> **TASK TO CARRY OUT**
Two lines below mark the span: the one containing "Task: Click the left" and the one containing "Select the 400". Set down both, plus every line between, exactly as they stand, and nothing else.

____________________

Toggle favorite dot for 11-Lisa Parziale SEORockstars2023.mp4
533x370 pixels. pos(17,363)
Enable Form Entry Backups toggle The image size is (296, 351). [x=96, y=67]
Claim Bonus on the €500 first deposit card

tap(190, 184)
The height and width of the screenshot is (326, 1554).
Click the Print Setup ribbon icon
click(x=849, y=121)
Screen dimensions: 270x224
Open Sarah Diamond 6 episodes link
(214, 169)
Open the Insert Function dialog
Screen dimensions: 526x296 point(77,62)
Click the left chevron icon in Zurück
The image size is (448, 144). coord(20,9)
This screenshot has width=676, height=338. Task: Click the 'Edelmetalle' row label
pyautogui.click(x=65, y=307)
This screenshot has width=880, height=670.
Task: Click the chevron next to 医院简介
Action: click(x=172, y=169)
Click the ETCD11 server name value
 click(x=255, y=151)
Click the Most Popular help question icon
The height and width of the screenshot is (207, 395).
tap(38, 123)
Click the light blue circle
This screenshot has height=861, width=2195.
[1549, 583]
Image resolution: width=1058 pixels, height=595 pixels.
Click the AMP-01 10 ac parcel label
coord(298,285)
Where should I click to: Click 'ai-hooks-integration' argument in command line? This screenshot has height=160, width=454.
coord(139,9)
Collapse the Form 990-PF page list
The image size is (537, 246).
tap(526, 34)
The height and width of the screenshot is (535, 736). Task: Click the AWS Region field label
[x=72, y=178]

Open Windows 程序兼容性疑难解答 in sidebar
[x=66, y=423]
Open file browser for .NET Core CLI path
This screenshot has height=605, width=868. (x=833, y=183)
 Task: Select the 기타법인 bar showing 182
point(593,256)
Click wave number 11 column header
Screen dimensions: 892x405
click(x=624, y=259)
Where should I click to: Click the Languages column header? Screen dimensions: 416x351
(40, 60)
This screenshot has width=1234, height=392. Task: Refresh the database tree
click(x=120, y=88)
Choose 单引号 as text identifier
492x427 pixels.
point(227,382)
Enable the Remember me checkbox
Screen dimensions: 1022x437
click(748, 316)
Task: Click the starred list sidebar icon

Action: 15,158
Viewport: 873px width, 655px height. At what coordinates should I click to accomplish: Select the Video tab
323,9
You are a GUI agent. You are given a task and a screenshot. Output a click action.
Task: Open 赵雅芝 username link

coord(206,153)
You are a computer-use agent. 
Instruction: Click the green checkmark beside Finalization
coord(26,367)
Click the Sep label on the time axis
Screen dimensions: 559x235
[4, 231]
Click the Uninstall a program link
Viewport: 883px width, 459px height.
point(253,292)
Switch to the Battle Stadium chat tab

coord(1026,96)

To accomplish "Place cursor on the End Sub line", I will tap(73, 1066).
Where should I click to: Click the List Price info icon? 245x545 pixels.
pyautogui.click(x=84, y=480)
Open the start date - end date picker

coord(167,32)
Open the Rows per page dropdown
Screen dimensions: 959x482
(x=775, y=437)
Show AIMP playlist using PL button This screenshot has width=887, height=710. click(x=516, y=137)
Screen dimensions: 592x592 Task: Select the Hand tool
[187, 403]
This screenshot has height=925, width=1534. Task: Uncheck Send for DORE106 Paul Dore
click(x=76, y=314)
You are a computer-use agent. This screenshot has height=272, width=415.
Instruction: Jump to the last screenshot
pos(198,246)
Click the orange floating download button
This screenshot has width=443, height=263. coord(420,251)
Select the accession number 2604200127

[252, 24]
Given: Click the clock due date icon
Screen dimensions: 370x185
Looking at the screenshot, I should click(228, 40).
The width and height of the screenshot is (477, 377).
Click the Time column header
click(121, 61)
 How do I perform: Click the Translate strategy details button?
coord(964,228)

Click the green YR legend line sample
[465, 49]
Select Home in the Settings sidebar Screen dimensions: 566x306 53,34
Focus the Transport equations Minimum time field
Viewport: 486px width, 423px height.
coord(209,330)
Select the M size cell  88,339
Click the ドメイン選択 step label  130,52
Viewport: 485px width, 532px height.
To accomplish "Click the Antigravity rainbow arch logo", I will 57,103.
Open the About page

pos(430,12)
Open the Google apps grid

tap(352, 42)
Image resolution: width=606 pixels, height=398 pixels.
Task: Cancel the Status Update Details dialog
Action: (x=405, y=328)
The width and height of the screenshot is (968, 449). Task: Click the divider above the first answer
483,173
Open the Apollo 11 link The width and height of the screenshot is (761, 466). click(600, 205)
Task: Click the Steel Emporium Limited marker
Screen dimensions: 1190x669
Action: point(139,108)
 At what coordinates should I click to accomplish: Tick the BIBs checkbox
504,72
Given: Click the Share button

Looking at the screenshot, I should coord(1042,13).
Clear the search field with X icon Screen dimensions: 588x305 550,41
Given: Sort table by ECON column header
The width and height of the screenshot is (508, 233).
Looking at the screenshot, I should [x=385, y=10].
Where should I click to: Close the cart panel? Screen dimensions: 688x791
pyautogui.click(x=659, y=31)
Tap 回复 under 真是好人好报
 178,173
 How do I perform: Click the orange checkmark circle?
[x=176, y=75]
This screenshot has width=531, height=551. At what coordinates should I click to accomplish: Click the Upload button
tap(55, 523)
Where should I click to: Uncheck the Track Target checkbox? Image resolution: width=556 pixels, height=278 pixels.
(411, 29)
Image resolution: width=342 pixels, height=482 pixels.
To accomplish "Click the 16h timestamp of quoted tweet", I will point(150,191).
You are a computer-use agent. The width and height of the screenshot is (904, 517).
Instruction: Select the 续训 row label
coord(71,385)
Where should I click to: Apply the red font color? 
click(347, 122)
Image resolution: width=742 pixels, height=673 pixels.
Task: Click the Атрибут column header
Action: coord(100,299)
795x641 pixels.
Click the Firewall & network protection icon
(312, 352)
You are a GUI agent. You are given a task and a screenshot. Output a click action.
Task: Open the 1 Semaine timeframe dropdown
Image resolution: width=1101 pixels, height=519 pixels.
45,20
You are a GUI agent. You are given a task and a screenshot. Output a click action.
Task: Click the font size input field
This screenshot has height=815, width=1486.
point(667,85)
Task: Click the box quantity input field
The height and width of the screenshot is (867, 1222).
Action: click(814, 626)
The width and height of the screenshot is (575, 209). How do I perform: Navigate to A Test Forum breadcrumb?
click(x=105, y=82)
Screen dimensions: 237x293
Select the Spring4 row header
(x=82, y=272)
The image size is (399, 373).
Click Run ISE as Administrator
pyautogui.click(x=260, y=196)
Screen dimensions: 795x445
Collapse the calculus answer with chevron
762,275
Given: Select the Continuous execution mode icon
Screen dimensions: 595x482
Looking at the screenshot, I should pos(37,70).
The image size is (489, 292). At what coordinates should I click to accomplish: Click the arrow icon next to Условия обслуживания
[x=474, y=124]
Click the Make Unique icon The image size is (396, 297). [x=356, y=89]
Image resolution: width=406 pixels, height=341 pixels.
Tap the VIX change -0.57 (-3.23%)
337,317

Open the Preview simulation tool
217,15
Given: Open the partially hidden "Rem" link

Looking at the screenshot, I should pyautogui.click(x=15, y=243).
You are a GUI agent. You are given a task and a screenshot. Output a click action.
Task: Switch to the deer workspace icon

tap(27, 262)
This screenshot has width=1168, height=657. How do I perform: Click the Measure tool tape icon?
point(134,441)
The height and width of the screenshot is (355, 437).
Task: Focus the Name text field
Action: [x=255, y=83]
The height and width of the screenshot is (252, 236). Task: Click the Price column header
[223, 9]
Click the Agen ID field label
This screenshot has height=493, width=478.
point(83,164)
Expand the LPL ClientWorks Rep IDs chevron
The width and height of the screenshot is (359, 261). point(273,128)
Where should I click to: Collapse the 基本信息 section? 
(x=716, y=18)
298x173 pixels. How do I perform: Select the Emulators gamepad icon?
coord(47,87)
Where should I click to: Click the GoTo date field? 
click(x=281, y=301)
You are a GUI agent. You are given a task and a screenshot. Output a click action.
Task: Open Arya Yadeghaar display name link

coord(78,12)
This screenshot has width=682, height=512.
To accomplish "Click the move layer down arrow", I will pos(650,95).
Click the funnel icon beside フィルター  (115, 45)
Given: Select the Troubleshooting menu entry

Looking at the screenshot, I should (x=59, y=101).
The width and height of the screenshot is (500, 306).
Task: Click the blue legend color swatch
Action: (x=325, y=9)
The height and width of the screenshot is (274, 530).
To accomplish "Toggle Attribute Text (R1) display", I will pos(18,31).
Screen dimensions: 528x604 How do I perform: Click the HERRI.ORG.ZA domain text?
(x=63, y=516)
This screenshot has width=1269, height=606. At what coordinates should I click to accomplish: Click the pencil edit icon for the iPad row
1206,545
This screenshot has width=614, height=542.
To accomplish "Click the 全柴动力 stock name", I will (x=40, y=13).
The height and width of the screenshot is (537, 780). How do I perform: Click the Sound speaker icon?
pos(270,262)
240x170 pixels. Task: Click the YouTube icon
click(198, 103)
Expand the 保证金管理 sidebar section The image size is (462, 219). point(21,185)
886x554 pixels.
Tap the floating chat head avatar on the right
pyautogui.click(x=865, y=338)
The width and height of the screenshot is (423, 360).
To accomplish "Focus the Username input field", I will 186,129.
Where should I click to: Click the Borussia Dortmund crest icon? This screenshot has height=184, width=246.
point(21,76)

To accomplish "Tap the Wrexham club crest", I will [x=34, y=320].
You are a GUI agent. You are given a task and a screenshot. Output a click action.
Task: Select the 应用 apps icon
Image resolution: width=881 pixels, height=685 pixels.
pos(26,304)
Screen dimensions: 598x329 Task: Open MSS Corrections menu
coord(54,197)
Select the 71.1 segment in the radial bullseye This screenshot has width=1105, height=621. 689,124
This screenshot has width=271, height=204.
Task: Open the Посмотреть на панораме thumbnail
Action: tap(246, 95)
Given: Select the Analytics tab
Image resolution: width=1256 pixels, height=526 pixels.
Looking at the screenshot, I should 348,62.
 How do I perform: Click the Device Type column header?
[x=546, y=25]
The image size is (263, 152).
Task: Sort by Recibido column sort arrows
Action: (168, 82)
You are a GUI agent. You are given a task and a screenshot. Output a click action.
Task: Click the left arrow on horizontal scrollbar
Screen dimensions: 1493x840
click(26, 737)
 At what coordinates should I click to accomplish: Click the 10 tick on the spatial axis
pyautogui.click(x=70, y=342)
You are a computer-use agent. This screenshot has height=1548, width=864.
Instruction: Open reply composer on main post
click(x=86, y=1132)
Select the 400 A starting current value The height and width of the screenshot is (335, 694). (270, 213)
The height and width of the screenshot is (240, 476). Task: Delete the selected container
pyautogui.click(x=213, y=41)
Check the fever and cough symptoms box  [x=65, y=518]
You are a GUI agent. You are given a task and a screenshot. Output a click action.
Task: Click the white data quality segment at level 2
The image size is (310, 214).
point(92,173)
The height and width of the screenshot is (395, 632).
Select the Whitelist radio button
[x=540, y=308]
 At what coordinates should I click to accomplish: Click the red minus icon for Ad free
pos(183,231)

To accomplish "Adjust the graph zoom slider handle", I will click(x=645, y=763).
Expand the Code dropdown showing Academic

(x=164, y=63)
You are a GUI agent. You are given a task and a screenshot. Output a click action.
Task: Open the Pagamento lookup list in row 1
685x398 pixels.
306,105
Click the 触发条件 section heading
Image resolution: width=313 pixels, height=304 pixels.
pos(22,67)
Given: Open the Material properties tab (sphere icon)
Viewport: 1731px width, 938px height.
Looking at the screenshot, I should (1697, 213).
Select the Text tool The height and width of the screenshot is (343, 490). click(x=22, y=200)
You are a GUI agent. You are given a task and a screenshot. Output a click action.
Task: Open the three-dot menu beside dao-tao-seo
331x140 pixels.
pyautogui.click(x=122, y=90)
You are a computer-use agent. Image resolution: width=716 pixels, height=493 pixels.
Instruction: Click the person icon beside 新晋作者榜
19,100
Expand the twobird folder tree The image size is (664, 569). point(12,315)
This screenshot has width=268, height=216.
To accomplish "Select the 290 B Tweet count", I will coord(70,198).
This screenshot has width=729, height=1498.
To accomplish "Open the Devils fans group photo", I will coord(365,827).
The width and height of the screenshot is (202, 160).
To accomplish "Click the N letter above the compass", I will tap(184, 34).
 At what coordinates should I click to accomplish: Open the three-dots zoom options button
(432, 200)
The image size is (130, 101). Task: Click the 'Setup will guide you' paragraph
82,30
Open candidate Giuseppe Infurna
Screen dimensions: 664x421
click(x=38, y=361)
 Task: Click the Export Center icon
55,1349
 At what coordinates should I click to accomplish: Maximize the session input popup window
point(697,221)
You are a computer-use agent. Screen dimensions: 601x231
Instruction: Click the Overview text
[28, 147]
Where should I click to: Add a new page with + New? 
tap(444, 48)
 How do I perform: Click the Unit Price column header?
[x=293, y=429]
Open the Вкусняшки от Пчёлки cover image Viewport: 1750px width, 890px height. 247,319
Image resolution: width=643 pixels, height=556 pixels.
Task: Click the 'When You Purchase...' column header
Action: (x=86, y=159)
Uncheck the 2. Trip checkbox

____________________

> **SOLVED EXERCISE**
Task: Click the left arrow on horizontal scrollbar
Screen dimensions: 1493x840
click(26, 737)
 At what coordinates should I click to accomplish: Click the 10 tick on the spatial axis
pyautogui.click(x=70, y=342)
You are a computer-use agent. This screenshot has height=1548, width=864.
Instruction: Open reply composer on main post
click(x=86, y=1132)
Select the 400 A starting current value The height and width of the screenshot is (335, 694). (270, 213)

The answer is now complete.